JAKARTA – Nilai tukar rupiah terhadap dolar Amerika Serikat (USD) pada perdagangan hari ini melemah 58 poin atau 0,37% menjadi ditutup pada Rp 15.905 per dolar AS. Setelah naik ke Rp 15.847 per dolar AS pada pekan lalu.
Pengamat pasar uang Ibrahim Asaibi mengatakan, melemahnya nilai tukar rupiah juga disebabkan oleh sentimen eksternal. Yakni ancaman Presiden Donald Trump. Trump akan mengenakan “tarif 100 persen” pada negara-negara BRICS yang dapat menggantikan dolar AS. Dia mengatakan ini adalah peringatan untuk tidak melakukannya.
Ibrahim mengatakan dalam laporan penelitiannya, Senin (12 Februari 2024), “Trader khawatir dengan meningkatnya kebijakan proteksionisme AS. Di bawah pemerintahan Trump Hal ini akan merusak mata uang kelompok tersebut dan meningkatkan nilai dolar. dianggap sebagai ancaman,” katanya.

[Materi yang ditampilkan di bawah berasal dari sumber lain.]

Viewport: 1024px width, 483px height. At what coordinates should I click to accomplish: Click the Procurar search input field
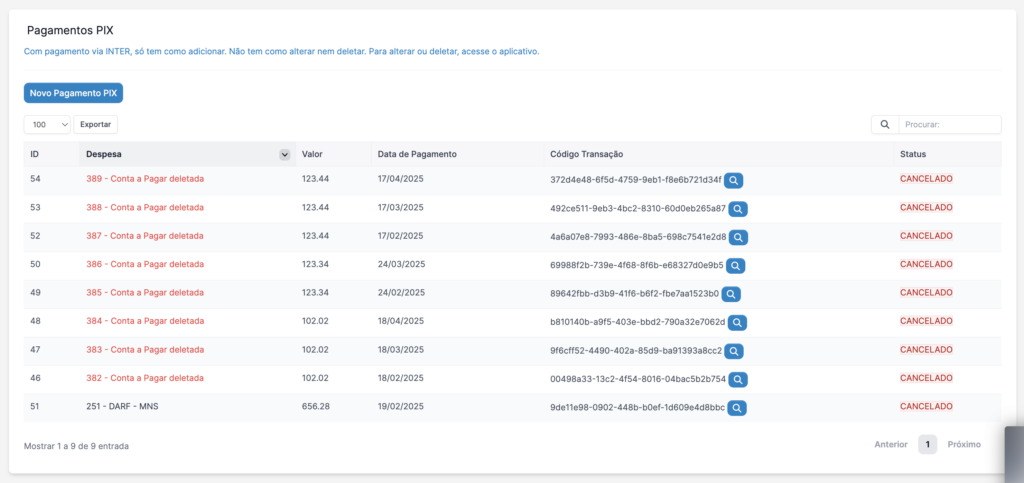pos(949,125)
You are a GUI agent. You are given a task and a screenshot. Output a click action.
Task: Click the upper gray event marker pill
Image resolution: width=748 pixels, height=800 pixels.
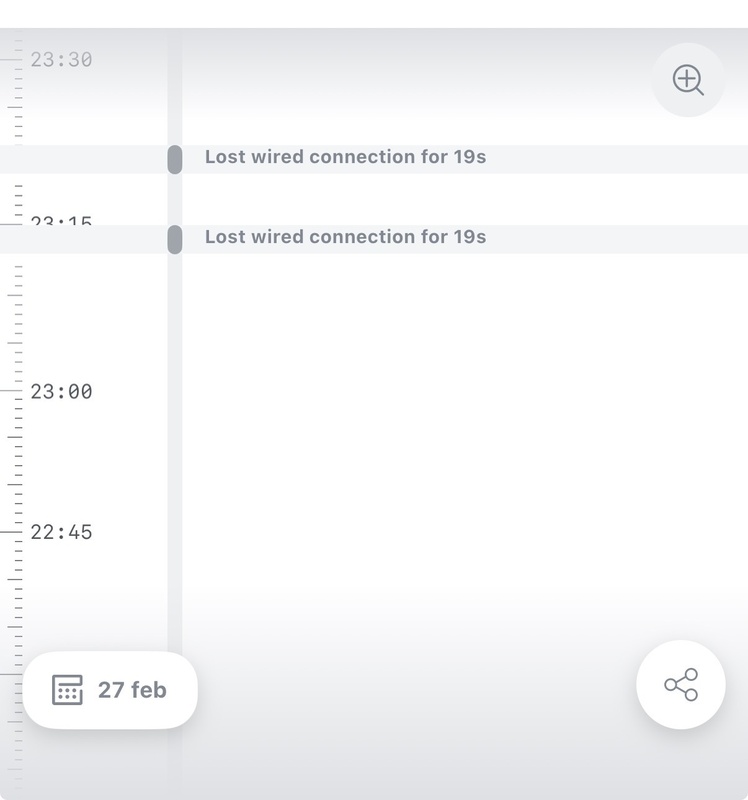(x=176, y=158)
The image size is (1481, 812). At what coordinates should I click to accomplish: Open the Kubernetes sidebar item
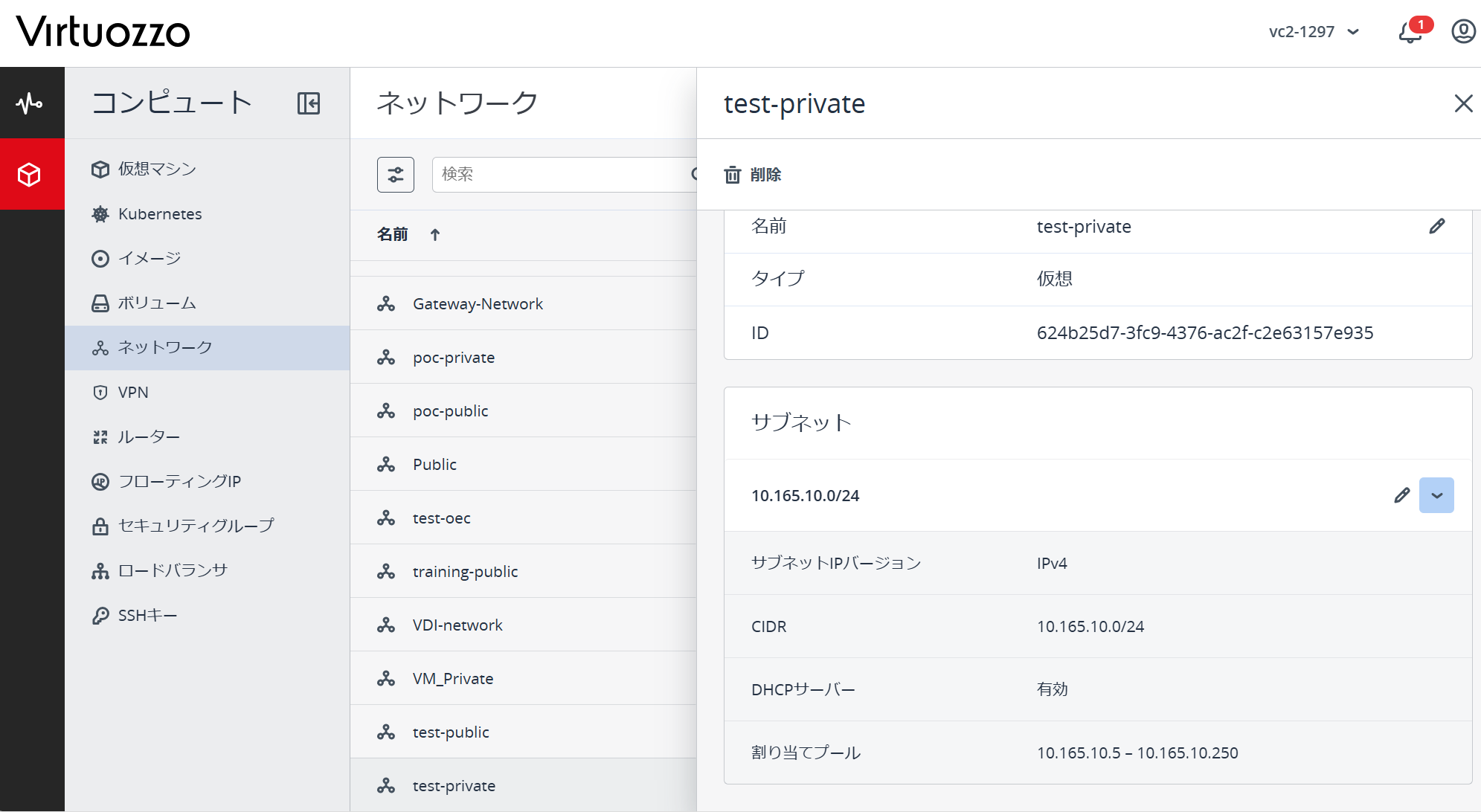click(159, 214)
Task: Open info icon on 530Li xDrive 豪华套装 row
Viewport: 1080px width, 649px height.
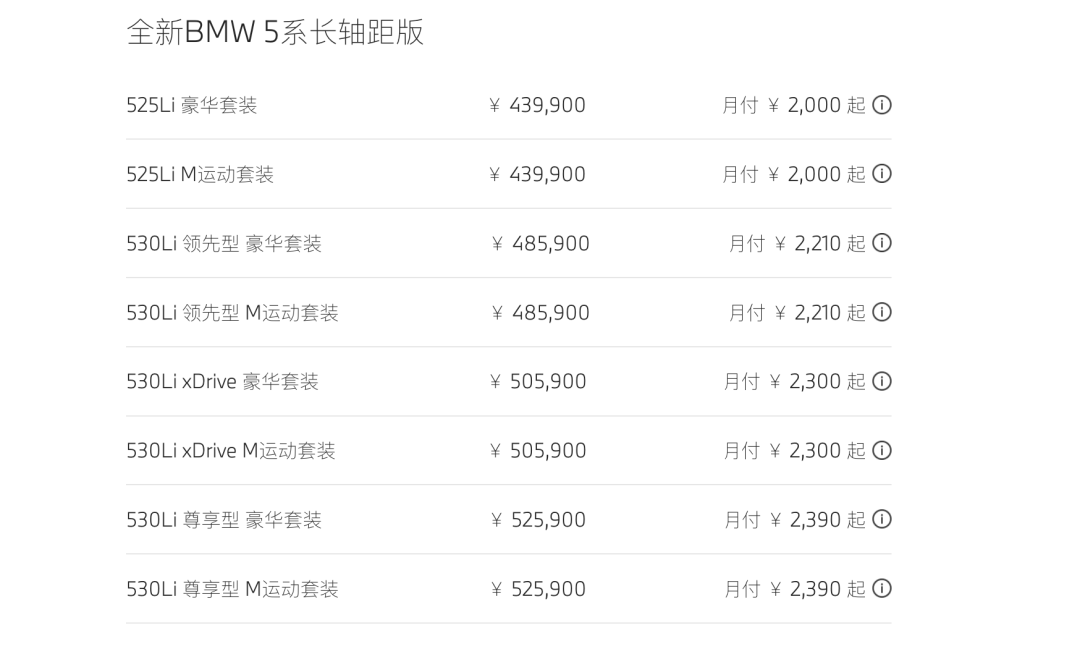Action: (x=882, y=381)
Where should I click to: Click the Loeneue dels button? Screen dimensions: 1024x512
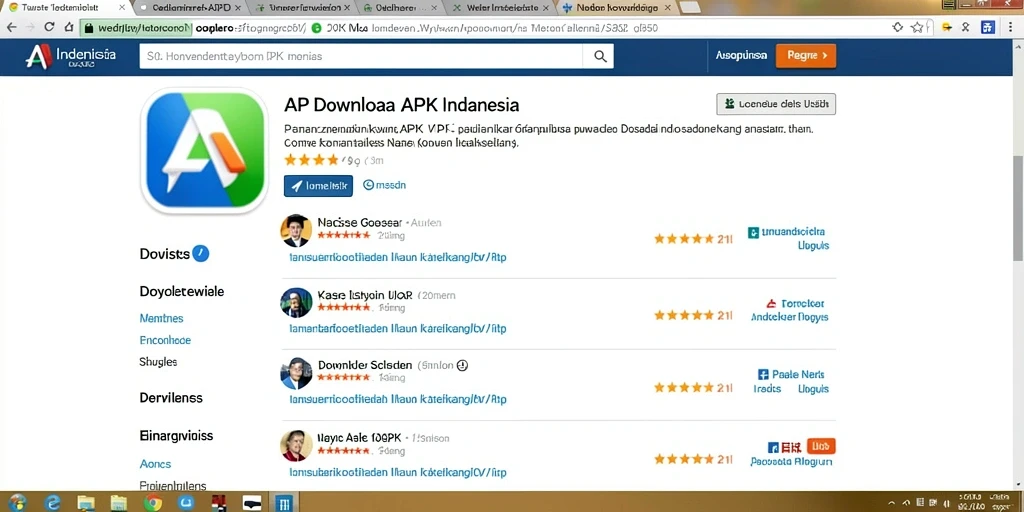(776, 104)
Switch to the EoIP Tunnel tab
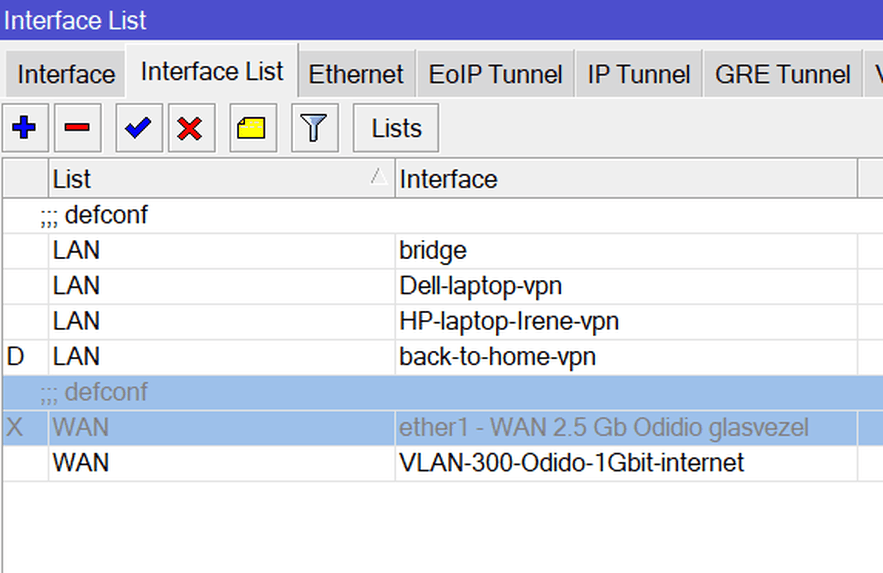This screenshot has width=883, height=573. pyautogui.click(x=495, y=75)
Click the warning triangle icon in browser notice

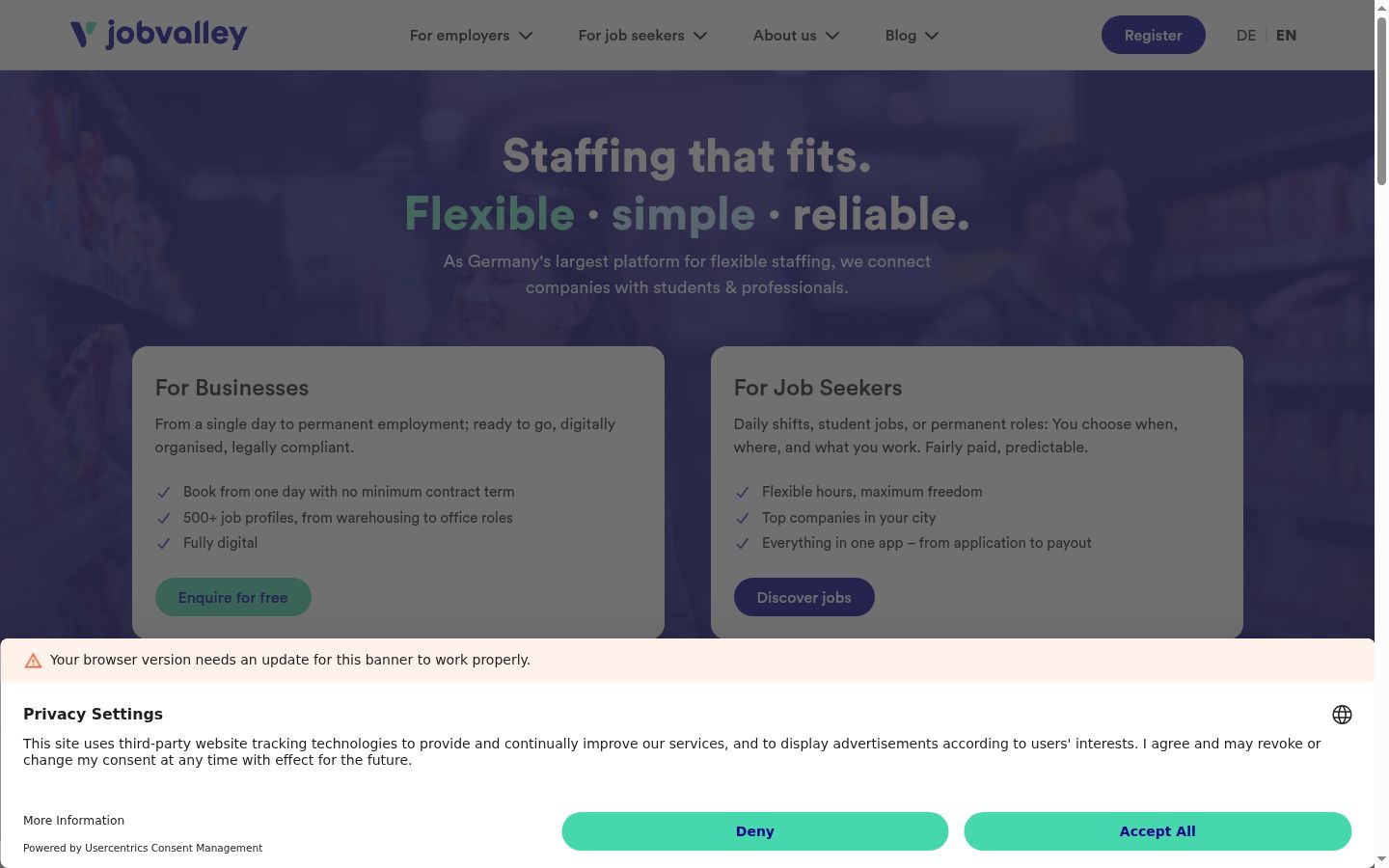click(33, 661)
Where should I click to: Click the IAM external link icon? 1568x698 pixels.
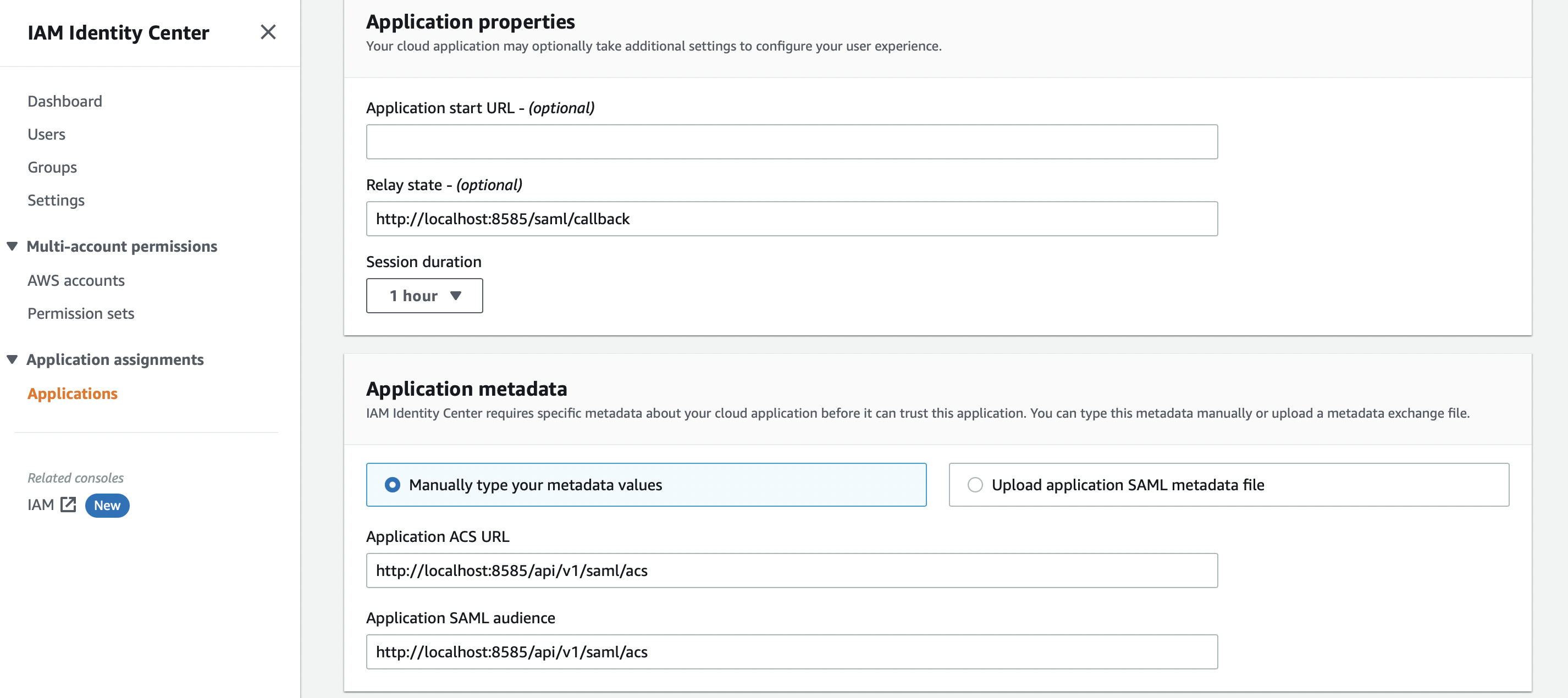pyautogui.click(x=68, y=505)

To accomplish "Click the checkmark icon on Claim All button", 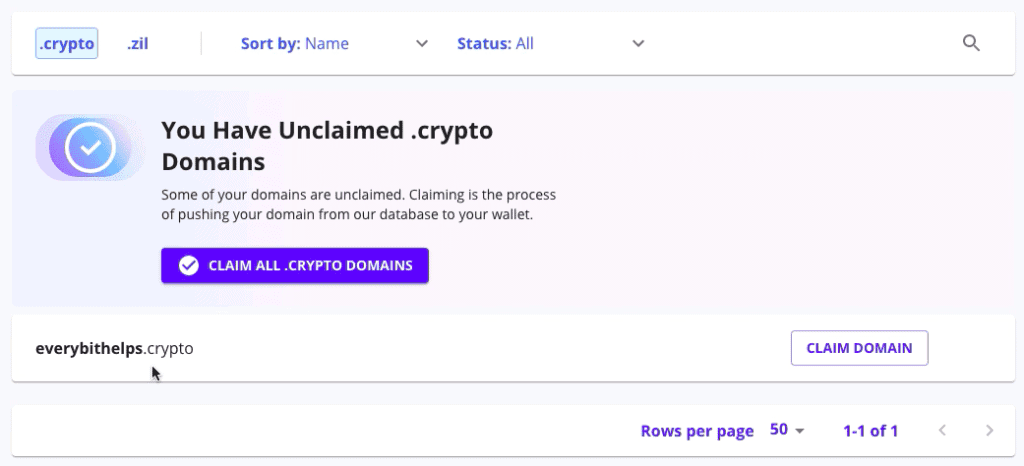I will click(188, 265).
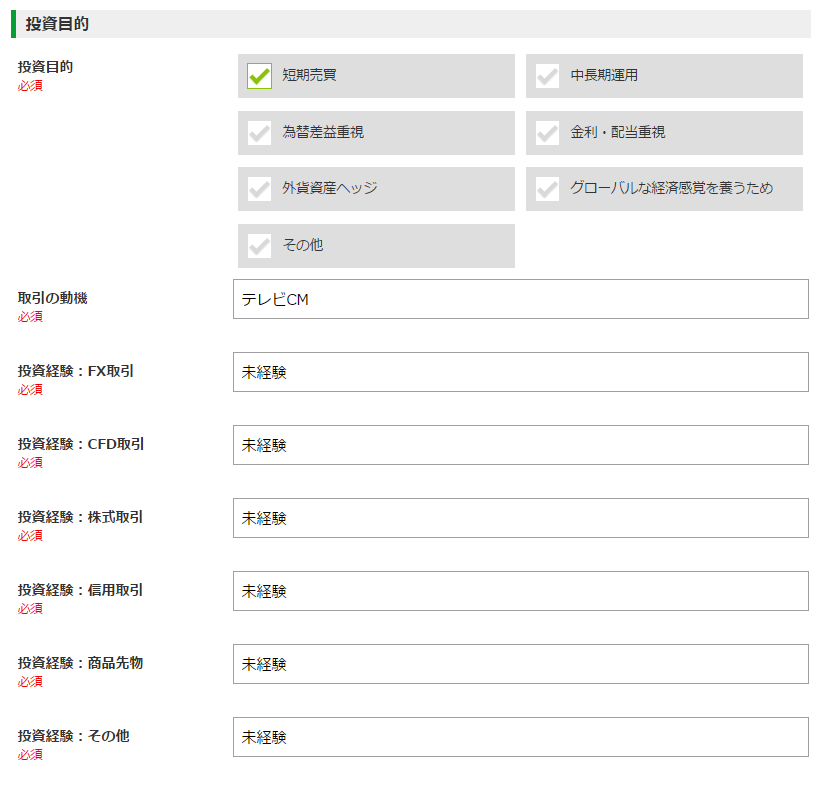Open the 投資経験：FX取引 select box
Screen dimensions: 825x786
(520, 372)
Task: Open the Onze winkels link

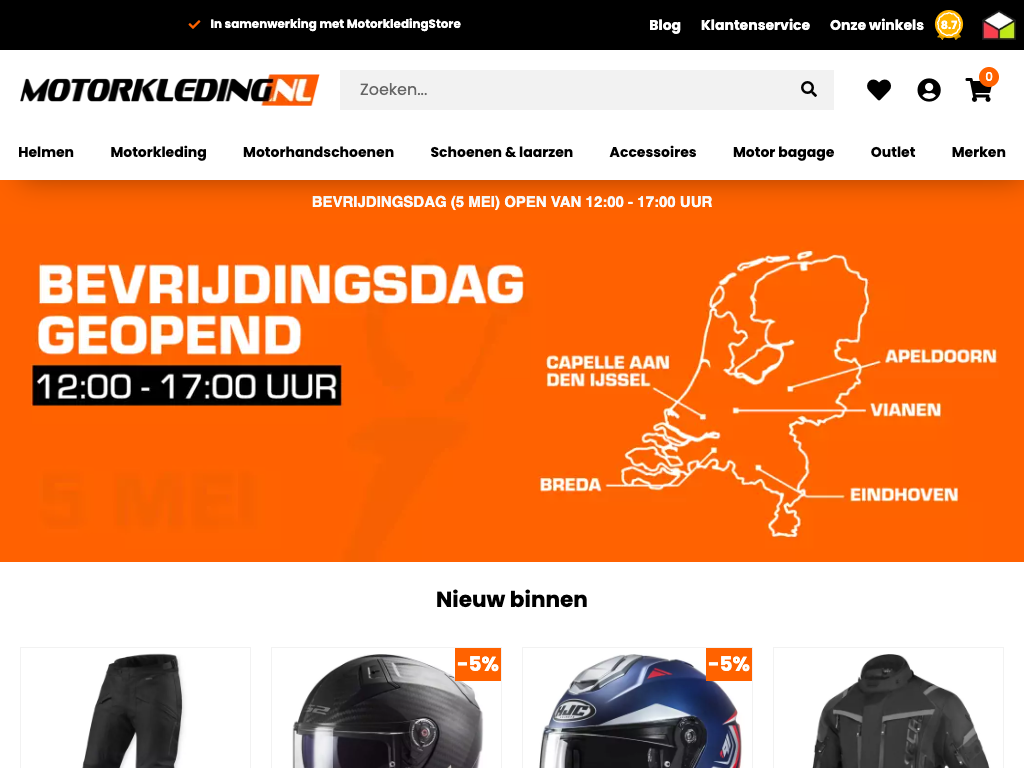Action: point(876,25)
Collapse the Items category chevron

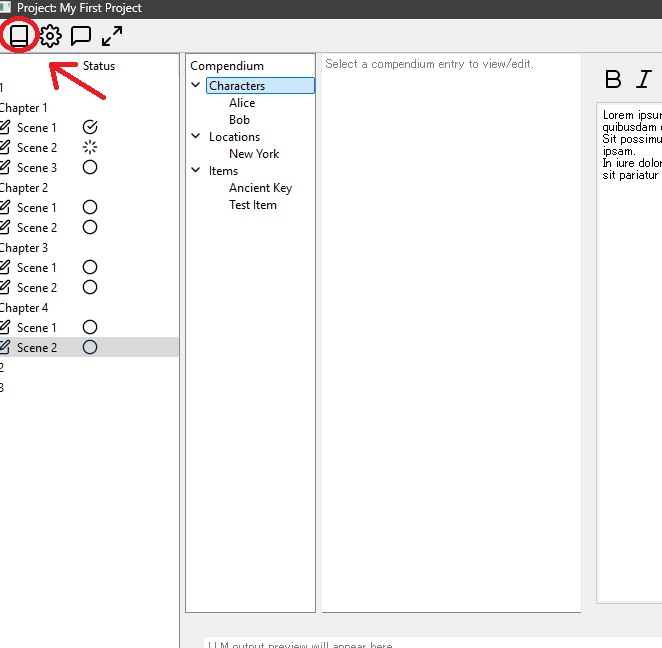point(196,171)
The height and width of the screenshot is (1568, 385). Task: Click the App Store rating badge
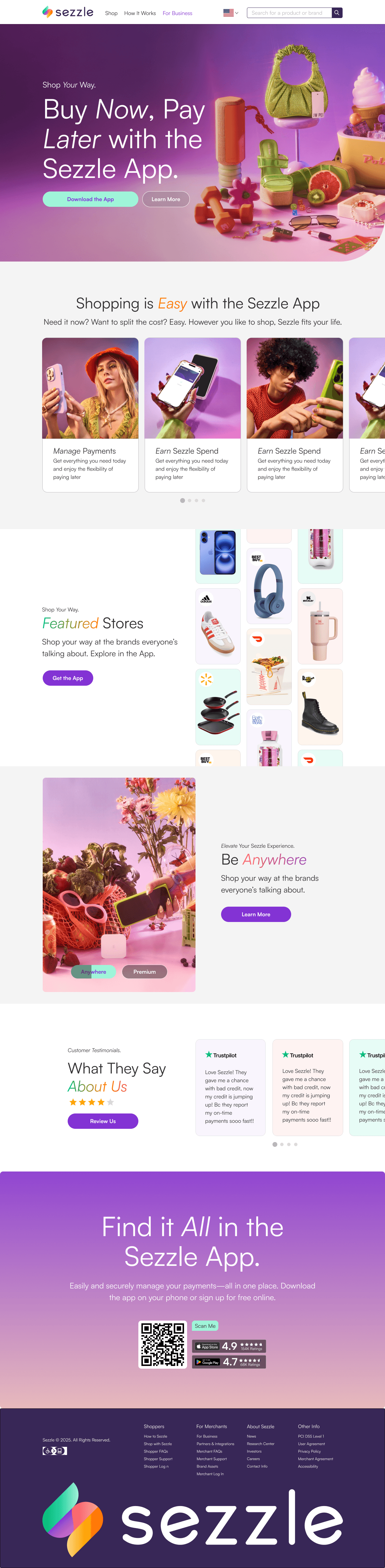(x=229, y=1346)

Minggu lalu Presiden terpilih tersebut mengancam akan mengenakan tarif tambahan terhadap Tiongkok, Kanada, dan Meksiko dalam sebuah tindakan yang dapat memicu perang dagang global. Selain itu, ketidakpastian mengenai inflasi jangka panjang yang lebih tinggi di bawah pemerintahan Trump dapat membuat suku bunga tetap tinggi.
Kunci dari prospek suku bunga adalah laporan pekerjaan bulan November. Median memperkirakan 195.000 pekerjaan akan ditambahkan setelah laporan cuaca dan pemogokan di bulan Oktober. Median survei mendukung peningkatan 195.000 pekerjaan, yang mungkin akan direvisi turun. tingkat respons yang rendah Tingkat pengangguran diperkirakan meningkat dari 4,1% menjadi 4,2%.
Aktivitas manufaktur di Asia naik lebih dari perkiraan pada bulan November. Menurut informasi dari manajer pengadaan publik dan swasta Spekulasi tersebut muncul seiring pemerintah Tiongkok meluncurkan serangkaian langkah stimulus ekonomi yang agresif sejak akhir September. Tujuannya untuk mendukung pertumbuhan ekonomi.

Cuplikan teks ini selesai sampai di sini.